Wolfpack in 2019

Back in 2016 a couple of guys in Sweden were making a project where 4 players would co-op manage a submarine online. (think Artemis Spaceship Bridge Simulator for submarine nerds). Shortly after that post I went to Stockholm for three months and struck a deal to produce the game. It’s now known as Wolfpack.

We are now getting close to early access on Steam. The game is not complete, there is still some work to do, but it is quite playable. The AI is working, and there are more functional systems and levels of detection than previous sub games. The enemy has a visible detection ability that varies by the time of day, weather, range and even if your sub is facing him head-on or broadside. The escorts have passive sonar detection and active (pinging) detection, and there are several dependencies that determine when they can use these and how effective they are (destroyers MUST accelerate to flank speed before dropping depth charges or they will blow off their own stern; this renders them deaf until they complete a pass. During this time a U-boat can change course and speed without risk of detection, until the escort makes its turn back.)

There are other systems and physics variables that complicate the life of the Captain and his crew. For example, if your U-boat is running deep to evade the enemy, well, naturally it will take on small amounts of water, no sub is 100% water tight at deep depths, right? One of your team needs to keep an eye on the bilge level…if it gets too high, then the dive officer will need to increase forward propulsion to maintain depth. And we know what speed does, it makes more noise, which in turn makes evading detection more difficult. Don’t ask about water leaks when your boat is getting pounded by depth charges, the whole crew worries about that. So, Neal, why don’t you start the bilge pump and pump it overboard? Hmm… the bilge pump makes noise too. Oh boy.

Wolfpack is designed to compel the players to run the sub like a real machine. You don’t press “P” to go to periscope depth–the player who is Captain will ensure the hatch is closed and issue the order to make periscope depth. The guy playing as Dive Officer will crank a valve to flood the negative tank and then set the dive planes to full dive (manually), while the player as Helmsman will switch the Engine Order Telegraph to “Electric Engine” and then order Full Speed Ahead (forward motion is needed to dive and if the crew leaves the telegraph in "Diesel Engine, the boat will flood); and then he will open the forward ballast tank vents, as the Navigator is doing the same to the aft ballast tanks to make the boat negatively buoyant. Then they have another series of steps in the procedure to maintain depth and get to 12~14 meters. From then on, the Dive Officer will have to keep a steady hand on the dive planes to make sure they stay at that depth, there is no auto-pilot in this game.

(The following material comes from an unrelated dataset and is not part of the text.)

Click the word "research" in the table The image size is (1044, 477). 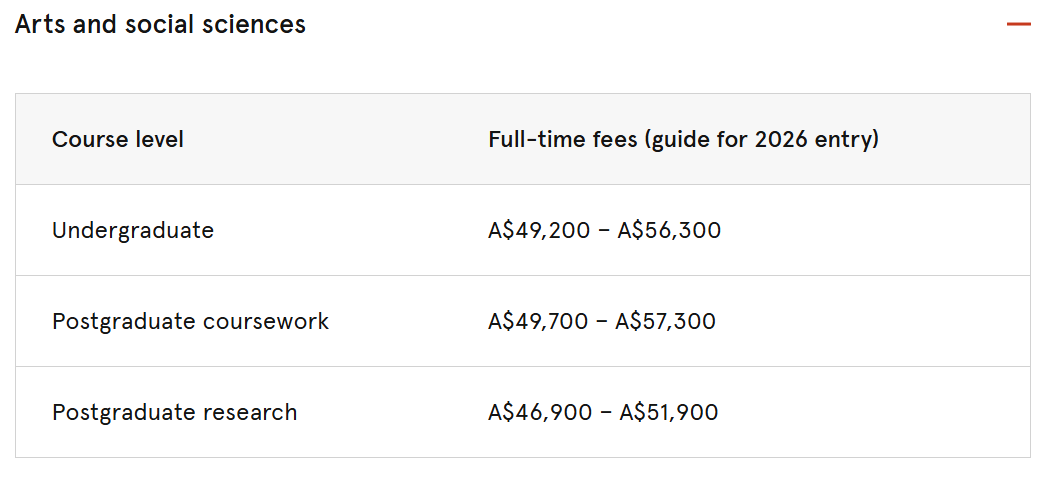250,412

That’s just a sample of the procedural game design in Wolfpack. There are similar systems for aiming torpedoes with the Torpedo Data Computer, for using the hydrophones and Enigma machine, and managing navigation and charting the enemy ships. We want the game to give the players plenty to do and put them in pressure situations where fast, smart decisions have to be made to survive.

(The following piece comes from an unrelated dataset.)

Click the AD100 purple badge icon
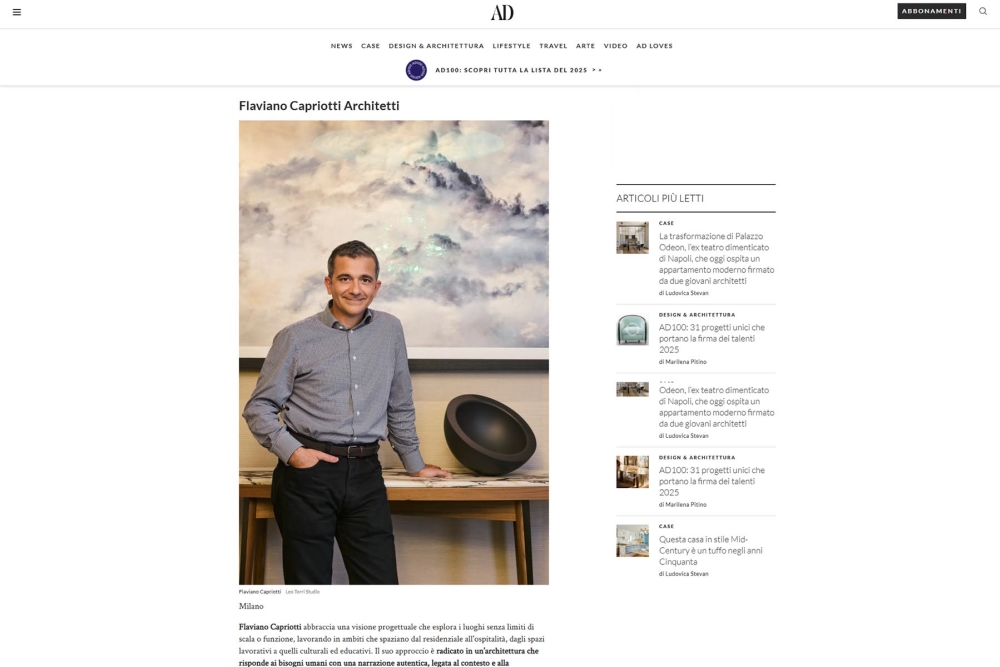1000x667 pixels. 416,70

There’s a video on the Steam page that can give you an overview.Once the game is released and the funding improves, we are aiming to complete the game by October 2019. One thing I can vouch for with the developers, they have poured their hearts into this project.


A logical next step would be to add VR support, no?

Ohhhhhhhh cool! I’ll gladly hop aboard.

yup me too, even though I lack four nerd friends in my timezone. VR?

The current state of the art for virtual reality co-op submarine experiences is Iron Wolf VR if you’re interested in that angle.

I had a dream I got a VR set last night, and I think it was cause I was reading this thread before I went to bed.

Yeah, so to update the state of this game,

added a training mode where enemy ships do not react to you and you can toggle on/off their speed, range, AOB, and practice setting up the Torpedo Data Computer

Single play mode where you can play the game solo with a set of dashboards that don’t break the game atmosphere.

We should be dropping a patch any day now that allows you to communicate with other U-boats in the game using real morse code.

Obviously with the quarantine thing this makes playing online even more appealing.

Hi Neal! Thanks for posting, enjoy the subsim website.

How is the solo play? Is it enjoyable even though game is multiplayer focused? This is what keeps me from hitting the “buy” button,

“Wow!” I’m thinking as I click through the the Steam preview screens, “These are goooooorgeous”, then I got to screenshot 10 I just burst out laughing. Please artistis, don’t take offense. It’s nice to see someone finally thinking of the oft-neglected, lazy eye demographic.


Now you have my attention!

Thanks! Yeah, I think (I’m biased!) it’s enjoyable solo, managing the U-boat in SP pretty similar to SH games. I prefer solo in my boat and any friend or rando in the other boats, the best of both worlds. I don’t need any other players but if some join the convoy battle in other U-boats, I can still do my thing.

Here’s a pretty good demo.

Ja, our character models need an overhaul. :)

Game development is ongoing. Testing a patch now that adds real morse code function between U-boats. We will really shine when we add aircraft, mission editor, and the hallowed Scapa Flow mission later this year.